Common Mistakes Remote Developers Make (And How to Avoid Them)

Going silent. The number one remote work failure mode. Your team cannot see you working. If they do not hear from you, they assume you are not working. Even on days when you are heads-down coding, drop a quick status update. "Deep in the payment integration. Making progress. Will push code EOD."

Not asking for help. Spending three days stuck on a problem instead of asking a teammate for help is not dedication. It is poor judgment. If you are stuck for more than a few hours, ask. Frame it well: "I have tried A, B, and C. I think the issue might be D. Can someone point me in the right direction?"

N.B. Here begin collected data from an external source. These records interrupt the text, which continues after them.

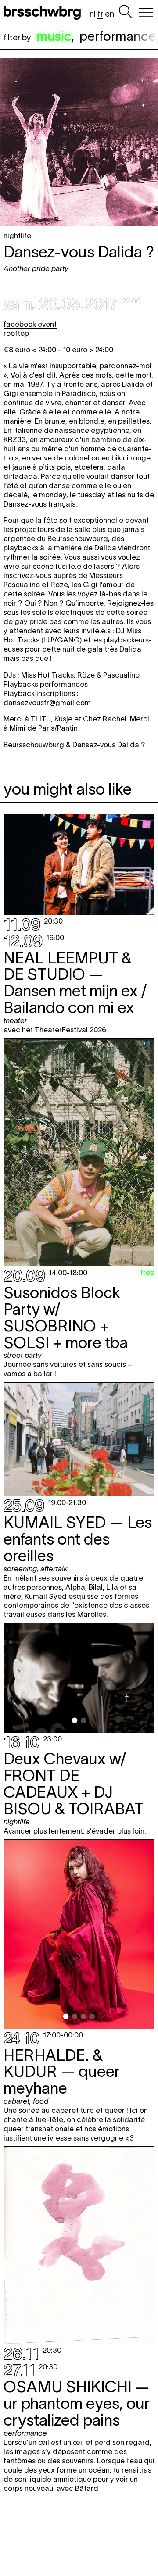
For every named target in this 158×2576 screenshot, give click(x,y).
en (109, 13)
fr (100, 13)
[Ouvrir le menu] (145, 12)
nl (93, 13)
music (53, 36)
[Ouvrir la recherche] (125, 12)
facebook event (30, 324)
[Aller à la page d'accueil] (44, 12)
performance (117, 36)
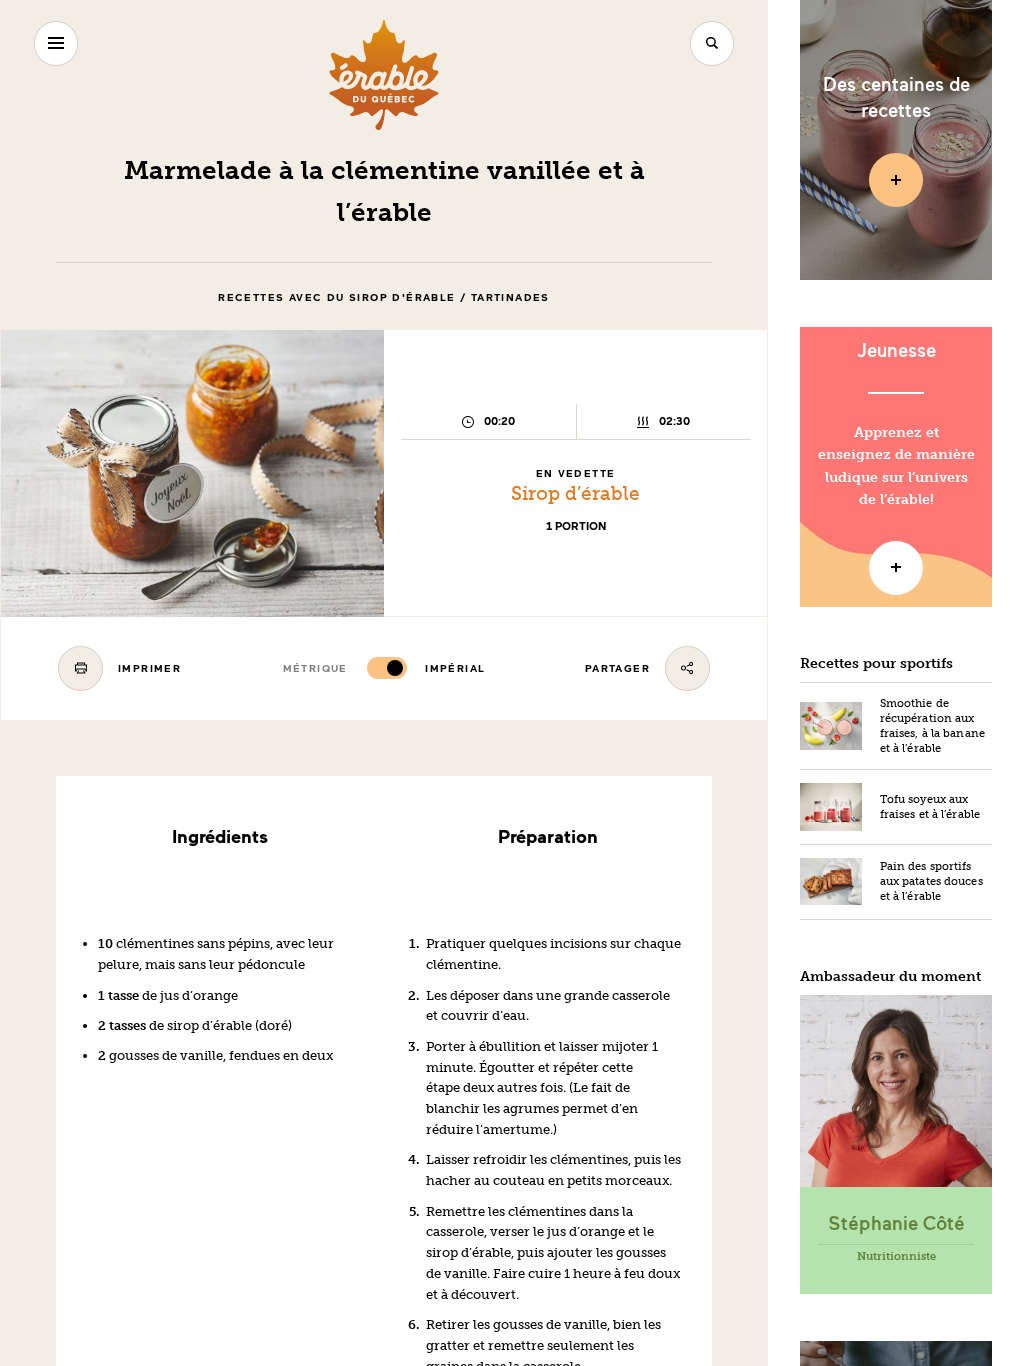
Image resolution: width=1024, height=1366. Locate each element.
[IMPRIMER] (80, 668)
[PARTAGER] (687, 668)
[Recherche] (712, 43)
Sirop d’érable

Treating remote work as part-time. Some developers take a remote job and then try to freelance on the side during working hours, or do personal tasks throughout the day. Companies track output and eventually notice declining productivity. Treat your working hours as working hours.

Ignoring code quality. Local companies may tolerate unstructured code. International companies running code reviews will not. Write clean code, follow the team's style guide, write tests, and treat code reviews as learning opportunities.

Not investing in your setup. A bad microphone, unreliable internet, or a noisy background signals that you do not take the job seriously. Invest in a decent headset, reliable internet with backup, and a quiet workspace. These costs pay for themselves within the first month of your salary.

If you want to build the technical and professional habits that remote companies expect, McTaba's Full-Stack course (approximately RWF 1,200,000) includes collaborative project work. The Deployment course (approximately RWF 50,000) ensures you can deploy and maintain production applications, a basic expectation for remote roles.

Key Takeaways

  • Time zone overlap is your most valuable resource. Protect it for meetings and collaborative work. Do deep coding during non-overlap hours.
  • Written communication matters more than speaking ability. Your Slack messages, pull request descriptions, and documentation define how your team perceives you.
  • Proactive status updates prevent trust erosion. "I finished X, starting Y, blocked on Z" keeps your manager confident even when they cannot see you working.
  • Internet reliability is a professional requirement, not a convenience. Fiber plus a MiFi backup is the minimum setup.
  • Cultural differences in directness, feedback, and meeting participation are real. Observe how your team communicates and adapt to their norms.

Frequently Asked Questions

Do US and EU companies offer benefits to remote workers in Rwanda?
It depends on how you are hired. If you are a contractor (most common), you typically get no benefits: no health insurance, no paid leave, no retirement contributions. If you are hired through an Employer of Record (EOR) service, the company may provide benefits equivalent to local employment standards. Some companies offer a "benefits stipend" for contractors to purchase their own insurance and take paid time off. Clarify this before accepting an offer.
How many hours per day do remote workers typically work?
Most remote roles expect 40 hours per week (8 hours per day), similar to in-office work. Some companies focus on output rather than hours, meaning you can work fewer hours if you deliver consistently. Others track hours strictly. Ask about the expectation during the interview. Working significantly more than 40 hours to compensate for perceived productivity pressure is a path to burnout.
What if my internet goes down during an important meeting?
Switch to your backup connection (MiFi) immediately. Send a quick message in Slack: "Internet dropped, switching to backup." Most teams understand that internet issues happen. What matters is your recovery speed and communication. If you have no backup and you lose connection for hours, that is a preparation failure. Always have a backup.
Should I mention I am based in Rwanda during job applications?
Yes, always. Hiding your location is a red flag that can get you terminated later. Many remote-friendly companies actively hire from Africa. State your location, your time zone, and the overlap hours you can offer. Companies that refuse to hire from Rwanda are not a match for you, and it is better to know that upfront than after you start.